Ma Facchetti vuol dire anche Nazionale, di cui è stato capitano dal 1966 al 1977 (94 le presenze in azzurro), conquistando l’Europeo del 1968 e il secondo posto al Mondiale di Messico ’70 (ma ha preso parte anche ai Mondiali di Inghilterra 1966 e Germania 1974). Proprio dal ’68 il suo nome è legato a uno degli episodi piu’ curiosi nella storia della Nazionale: dopo la semifinale contro l’Urss, terminata 0-0, il regolamento prevedeva che la finalista fosse scelta attraverso il lancio della monetina.
La procedura fu eseguita nello spogliatoio dell’arbitro tedesco Tschenscher, con Facchetti che tornò esultante sul prato a braccia alzate per aver conquistato la finale (la leggenda narra che scelse “testa”), poi vinta, contro la Jugoslavia.
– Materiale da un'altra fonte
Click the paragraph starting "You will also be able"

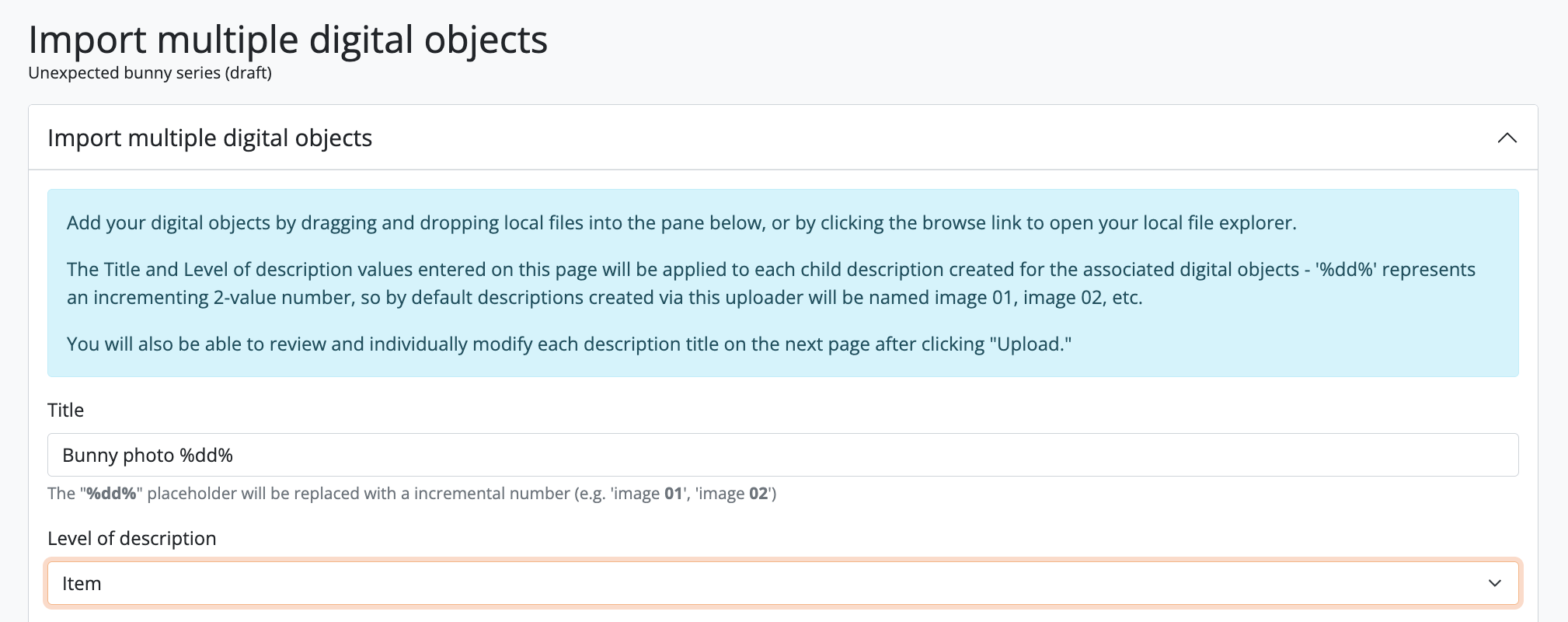[569, 344]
E nel campo del calcio internazionale lavora oggi la figlia Barbara, che dopo aver lasciato il ruolo di team manager della Nazionale femminile, adesso lavora come “Protocol Officer” per l’ufficio del presidente della Fifa: “Ricordo che la notte prima del mio primo giorno di lavoro alla Fifa lo sognai, cosa che non mi capita spesso. Stavo entrando dai tornelli nella sede di Zurigo, e sulla destra c’erano dei tavolini. Mi sentii chiamare, ‘Ba’!’: era lui, vestito con la tuta della Nazionale insieme ad altri giocatori. Sì, credo proprio sia il segno che è il lavoro giusto per me, anche se avrei voluto averlo ancora qui perchè con nessun altro avrei potuto confrontarmi su certi temi. Però penso di essere stata fortunatissima”.